In an earlier post on the subject, we looked at the question of what kinds of damages claims a successful plaintiff can recover in a West Virginia action for wrongful death. In this post, we will examine the topic of who can initiate such a lawsuit.
Although a wrongful death action is intended for the benefit of surviving family members of the deceased, and a damages award is to be distributed among the surviving spouse, children (including adopted children), parents and siblings, unlike in some other states West Virginia law does not contemplate that these beneficiaries will be the ones who will actually file the legal complaint. Instead, the wrongful death statute clearly states that it is the personal representative of the estate of the deceased person who is responsible for initiating the lawsuit. It may be possible for a surviving relative to file the lawsuit if he or she is named as the personal representative.

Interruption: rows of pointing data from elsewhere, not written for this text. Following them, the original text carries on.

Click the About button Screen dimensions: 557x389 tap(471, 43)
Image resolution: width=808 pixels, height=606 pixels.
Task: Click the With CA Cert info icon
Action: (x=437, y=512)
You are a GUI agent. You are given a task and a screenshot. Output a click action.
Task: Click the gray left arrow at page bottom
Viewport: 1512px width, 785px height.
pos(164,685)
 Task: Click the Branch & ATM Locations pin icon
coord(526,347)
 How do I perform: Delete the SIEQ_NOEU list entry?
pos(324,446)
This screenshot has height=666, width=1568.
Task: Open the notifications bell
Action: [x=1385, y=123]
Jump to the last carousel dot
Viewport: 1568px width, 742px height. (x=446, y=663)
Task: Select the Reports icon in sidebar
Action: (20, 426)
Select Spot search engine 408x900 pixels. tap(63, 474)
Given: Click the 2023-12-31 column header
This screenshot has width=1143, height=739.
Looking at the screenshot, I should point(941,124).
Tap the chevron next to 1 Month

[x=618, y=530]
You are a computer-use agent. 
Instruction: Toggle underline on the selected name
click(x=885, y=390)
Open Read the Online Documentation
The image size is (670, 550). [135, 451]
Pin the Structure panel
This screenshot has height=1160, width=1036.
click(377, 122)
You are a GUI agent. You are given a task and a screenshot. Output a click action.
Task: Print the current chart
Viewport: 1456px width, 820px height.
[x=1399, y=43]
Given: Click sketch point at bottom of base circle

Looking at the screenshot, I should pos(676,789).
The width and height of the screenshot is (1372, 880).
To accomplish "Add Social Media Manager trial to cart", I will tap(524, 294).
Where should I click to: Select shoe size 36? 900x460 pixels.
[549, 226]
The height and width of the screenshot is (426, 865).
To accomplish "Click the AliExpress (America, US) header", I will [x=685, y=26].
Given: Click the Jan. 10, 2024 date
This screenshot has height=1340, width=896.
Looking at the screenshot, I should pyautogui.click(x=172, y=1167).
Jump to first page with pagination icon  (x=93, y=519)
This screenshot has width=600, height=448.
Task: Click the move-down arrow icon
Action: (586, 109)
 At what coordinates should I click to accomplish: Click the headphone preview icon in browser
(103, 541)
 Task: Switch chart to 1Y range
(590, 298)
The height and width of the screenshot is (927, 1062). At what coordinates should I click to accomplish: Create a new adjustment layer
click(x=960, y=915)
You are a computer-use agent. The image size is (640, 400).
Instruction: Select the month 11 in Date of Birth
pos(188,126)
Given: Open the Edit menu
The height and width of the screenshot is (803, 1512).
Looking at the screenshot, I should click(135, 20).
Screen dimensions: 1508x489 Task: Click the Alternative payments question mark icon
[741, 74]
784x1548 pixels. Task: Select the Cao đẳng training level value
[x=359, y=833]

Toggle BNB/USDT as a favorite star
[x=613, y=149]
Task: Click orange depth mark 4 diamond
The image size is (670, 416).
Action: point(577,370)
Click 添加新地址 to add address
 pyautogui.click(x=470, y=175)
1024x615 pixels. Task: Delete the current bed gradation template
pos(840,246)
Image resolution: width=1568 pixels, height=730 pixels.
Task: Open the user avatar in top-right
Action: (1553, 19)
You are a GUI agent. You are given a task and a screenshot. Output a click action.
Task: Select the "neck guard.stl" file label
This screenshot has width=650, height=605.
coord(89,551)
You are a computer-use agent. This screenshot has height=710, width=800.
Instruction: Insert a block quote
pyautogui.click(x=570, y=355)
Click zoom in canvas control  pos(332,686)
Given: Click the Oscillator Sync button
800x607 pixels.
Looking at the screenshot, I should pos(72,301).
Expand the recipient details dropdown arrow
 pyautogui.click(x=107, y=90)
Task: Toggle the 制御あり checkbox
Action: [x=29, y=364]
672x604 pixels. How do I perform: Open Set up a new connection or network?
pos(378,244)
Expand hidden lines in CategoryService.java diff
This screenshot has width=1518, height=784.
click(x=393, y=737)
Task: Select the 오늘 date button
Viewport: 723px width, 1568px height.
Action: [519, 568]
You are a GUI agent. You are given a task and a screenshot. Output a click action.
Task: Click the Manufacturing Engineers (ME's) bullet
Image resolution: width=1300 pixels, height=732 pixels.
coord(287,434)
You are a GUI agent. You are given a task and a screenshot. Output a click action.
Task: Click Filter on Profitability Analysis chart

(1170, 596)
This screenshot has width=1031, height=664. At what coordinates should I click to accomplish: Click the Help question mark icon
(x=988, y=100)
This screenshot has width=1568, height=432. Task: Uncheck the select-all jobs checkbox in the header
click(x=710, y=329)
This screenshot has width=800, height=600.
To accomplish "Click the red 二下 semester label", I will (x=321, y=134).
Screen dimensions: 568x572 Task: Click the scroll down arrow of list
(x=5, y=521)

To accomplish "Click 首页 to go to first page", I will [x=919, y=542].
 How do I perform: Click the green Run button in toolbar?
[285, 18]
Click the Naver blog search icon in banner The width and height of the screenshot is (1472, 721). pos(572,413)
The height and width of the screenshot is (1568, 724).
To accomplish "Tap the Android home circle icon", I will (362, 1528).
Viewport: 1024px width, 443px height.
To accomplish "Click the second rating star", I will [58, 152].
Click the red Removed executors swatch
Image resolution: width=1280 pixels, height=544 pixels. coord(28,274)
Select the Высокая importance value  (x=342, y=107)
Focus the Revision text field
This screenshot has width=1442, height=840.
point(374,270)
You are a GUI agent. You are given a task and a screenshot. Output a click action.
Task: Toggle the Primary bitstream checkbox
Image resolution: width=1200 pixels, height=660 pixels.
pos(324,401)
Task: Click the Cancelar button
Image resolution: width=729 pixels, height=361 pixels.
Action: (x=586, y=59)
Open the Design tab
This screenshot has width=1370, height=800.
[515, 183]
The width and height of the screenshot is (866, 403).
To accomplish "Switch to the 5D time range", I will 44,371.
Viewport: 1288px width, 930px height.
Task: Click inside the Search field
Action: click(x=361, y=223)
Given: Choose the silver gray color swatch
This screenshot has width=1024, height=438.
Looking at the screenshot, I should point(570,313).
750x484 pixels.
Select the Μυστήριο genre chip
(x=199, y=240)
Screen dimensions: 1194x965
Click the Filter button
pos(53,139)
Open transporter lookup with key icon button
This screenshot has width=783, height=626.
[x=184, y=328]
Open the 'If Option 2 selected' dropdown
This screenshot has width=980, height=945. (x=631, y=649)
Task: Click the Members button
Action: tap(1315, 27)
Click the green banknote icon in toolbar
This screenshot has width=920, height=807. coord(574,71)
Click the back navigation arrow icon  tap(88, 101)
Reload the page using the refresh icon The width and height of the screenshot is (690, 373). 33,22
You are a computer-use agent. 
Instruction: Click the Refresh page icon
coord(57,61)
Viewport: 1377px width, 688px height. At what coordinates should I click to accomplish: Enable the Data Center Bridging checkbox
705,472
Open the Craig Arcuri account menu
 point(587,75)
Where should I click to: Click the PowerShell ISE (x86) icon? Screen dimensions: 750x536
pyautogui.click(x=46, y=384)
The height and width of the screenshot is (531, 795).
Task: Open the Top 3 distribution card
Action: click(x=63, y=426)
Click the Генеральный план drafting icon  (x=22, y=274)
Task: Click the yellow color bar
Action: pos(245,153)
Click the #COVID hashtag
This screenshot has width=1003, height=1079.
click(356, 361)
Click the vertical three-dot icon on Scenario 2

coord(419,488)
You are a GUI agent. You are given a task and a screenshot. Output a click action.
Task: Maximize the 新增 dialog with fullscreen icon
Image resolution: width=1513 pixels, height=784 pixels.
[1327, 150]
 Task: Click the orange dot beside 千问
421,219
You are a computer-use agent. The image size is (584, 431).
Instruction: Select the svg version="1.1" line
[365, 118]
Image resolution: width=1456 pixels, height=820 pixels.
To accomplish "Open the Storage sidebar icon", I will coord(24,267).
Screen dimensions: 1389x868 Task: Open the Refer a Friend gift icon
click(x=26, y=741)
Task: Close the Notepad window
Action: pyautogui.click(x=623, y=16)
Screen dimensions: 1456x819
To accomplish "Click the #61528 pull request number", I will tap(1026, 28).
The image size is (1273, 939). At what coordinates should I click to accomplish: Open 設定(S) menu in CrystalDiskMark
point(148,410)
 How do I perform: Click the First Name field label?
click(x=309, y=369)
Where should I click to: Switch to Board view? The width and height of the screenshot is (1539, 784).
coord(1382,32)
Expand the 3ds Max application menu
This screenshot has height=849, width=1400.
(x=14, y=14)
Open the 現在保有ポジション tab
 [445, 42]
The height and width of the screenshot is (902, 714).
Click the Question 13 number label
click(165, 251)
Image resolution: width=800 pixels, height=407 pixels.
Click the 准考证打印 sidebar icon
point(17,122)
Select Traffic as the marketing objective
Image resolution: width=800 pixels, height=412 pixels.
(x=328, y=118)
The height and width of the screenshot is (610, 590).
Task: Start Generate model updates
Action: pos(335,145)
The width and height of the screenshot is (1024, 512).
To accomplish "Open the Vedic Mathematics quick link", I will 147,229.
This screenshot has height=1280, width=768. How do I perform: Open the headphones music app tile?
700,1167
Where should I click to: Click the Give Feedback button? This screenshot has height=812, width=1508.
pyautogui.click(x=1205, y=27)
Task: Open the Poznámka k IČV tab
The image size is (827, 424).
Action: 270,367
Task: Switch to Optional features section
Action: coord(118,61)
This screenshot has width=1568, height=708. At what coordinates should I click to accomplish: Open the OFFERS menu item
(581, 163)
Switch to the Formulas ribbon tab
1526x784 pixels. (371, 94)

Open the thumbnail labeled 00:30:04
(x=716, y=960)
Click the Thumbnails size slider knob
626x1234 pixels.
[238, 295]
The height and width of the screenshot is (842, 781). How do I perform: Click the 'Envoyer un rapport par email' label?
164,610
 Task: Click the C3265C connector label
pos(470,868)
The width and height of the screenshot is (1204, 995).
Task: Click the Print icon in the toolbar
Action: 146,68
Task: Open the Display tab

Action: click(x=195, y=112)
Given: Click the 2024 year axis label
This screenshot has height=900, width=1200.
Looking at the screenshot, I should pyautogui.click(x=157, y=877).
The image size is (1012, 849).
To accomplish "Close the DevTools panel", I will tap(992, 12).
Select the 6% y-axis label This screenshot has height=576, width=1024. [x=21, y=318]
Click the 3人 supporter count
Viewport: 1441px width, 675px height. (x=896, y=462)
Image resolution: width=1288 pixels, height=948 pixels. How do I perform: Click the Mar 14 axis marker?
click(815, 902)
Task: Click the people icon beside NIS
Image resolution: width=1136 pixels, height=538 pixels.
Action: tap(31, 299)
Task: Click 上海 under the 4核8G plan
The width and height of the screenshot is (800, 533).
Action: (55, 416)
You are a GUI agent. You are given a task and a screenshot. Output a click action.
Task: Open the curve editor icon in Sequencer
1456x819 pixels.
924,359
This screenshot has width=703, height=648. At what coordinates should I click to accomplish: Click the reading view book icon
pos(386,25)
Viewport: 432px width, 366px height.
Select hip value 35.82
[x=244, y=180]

Another responsibility that the wrongful death statute places in the hands of the personal representative is the settlement of wrongful death claims short of trial. Such settlements are subject to court approval, but not to the approval of the surviving relatives.
The responsibility of the personal representative to either litigate or settle legal claims also extends to a survival action, which is a cousin of a cause of action for wrongful death.
This post is meant for information only, and should not be read as legal advice. Anyone having questions about how wrongful death lawsuits work in West Virginia -- such as who can initiate them, what the elements of a cause of action are, who is entitled to receive a damages award and what such an award includes -- can address those inquiries to a personal injury law firm that includes wrongful death in its areas of practice.